Information given —
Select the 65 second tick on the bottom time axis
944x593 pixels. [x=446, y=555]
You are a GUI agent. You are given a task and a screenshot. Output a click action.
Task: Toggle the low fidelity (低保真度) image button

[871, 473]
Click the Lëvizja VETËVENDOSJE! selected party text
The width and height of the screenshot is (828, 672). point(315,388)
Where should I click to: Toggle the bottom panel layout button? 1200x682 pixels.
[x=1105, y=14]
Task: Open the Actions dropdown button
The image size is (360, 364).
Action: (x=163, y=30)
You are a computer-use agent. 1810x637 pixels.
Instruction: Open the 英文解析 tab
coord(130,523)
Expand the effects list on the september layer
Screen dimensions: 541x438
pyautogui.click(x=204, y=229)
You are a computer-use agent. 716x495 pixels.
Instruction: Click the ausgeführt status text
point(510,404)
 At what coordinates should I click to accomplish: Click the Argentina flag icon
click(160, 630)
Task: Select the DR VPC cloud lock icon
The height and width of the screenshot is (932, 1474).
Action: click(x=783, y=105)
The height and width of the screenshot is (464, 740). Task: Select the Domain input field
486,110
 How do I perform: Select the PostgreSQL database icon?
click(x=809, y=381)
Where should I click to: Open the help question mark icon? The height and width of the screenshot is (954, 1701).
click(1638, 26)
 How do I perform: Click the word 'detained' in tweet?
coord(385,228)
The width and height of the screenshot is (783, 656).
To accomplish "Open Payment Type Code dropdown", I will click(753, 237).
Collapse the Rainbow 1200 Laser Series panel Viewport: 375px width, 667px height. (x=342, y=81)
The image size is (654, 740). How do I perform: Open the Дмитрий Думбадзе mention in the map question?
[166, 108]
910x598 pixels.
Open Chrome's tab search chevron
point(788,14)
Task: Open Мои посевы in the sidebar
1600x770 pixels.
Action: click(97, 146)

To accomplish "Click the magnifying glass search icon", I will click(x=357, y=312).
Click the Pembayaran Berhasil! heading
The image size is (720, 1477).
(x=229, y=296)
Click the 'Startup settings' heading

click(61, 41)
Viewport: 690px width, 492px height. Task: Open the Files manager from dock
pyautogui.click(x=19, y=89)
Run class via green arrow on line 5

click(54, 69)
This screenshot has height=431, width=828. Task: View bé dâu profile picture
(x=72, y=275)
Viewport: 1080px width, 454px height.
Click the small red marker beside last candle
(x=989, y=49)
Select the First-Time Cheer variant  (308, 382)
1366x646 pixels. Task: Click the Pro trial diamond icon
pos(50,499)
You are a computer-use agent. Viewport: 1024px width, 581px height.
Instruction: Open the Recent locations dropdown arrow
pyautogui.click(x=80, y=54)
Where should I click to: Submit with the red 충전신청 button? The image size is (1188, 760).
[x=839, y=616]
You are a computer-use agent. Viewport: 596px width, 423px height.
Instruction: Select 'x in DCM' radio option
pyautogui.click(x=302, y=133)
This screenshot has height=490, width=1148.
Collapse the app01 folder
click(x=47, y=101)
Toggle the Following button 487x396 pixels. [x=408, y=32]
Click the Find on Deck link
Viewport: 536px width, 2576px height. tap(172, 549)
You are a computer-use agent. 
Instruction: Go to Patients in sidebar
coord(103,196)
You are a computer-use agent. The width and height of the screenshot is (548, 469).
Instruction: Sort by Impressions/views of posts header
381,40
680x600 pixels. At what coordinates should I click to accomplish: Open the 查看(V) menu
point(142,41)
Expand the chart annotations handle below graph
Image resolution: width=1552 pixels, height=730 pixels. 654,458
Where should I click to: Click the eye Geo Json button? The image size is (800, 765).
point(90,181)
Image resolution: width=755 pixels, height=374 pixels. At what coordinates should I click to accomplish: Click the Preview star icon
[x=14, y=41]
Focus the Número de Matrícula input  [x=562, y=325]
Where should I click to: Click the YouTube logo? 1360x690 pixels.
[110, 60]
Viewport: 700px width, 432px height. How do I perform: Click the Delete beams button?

Exercise objective — Starting with the line above that holds "Argentina flag icon" and stopping with the line that holds "Viewport: 1080px width, 454px height.", reproduce each line exactly, omitting all other lines.

Task result —
 At what coordinates should I click to accomplish: Click the Argentina flag icon
click(160, 630)
Task: Select the DR VPC cloud lock icon
The height and width of the screenshot is (932, 1474).
Action: click(x=783, y=105)
The height and width of the screenshot is (464, 740). Task: Select the Domain input field
486,110
 How do I perform: Select the PostgreSQL database icon?
click(x=809, y=381)
Where should I click to: Open the help question mark icon? The height and width of the screenshot is (954, 1701).
click(1638, 26)
 How do I perform: Click the word 'detained' in tweet?
coord(385,228)
The width and height of the screenshot is (783, 656).
To accomplish "Open Payment Type Code dropdown", I will click(753, 237).
Collapse the Rainbow 1200 Laser Series panel Viewport: 375px width, 667px height. (x=342, y=81)
The image size is (654, 740). How do I perform: Open the Дмитрий Думбадзе mention in the map question?
[166, 108]
910x598 pixels.
Open Chrome's tab search chevron
point(788,14)
Task: Open Мои посевы in the sidebar
1600x770 pixels.
Action: click(97, 146)

To accomplish "Click the magnifying glass search icon", I will click(x=357, y=312).
Click the Pembayaran Berhasil! heading
The image size is (720, 1477).
(x=229, y=296)
Click the 'Startup settings' heading

click(61, 41)
Viewport: 690px width, 492px height. Task: Open the Files manager from dock
pyautogui.click(x=19, y=89)
Run class via green arrow on line 5

click(54, 69)
This screenshot has height=431, width=828. Task: View bé dâu profile picture
(x=72, y=275)
Viewport: 1080px width, 454px height.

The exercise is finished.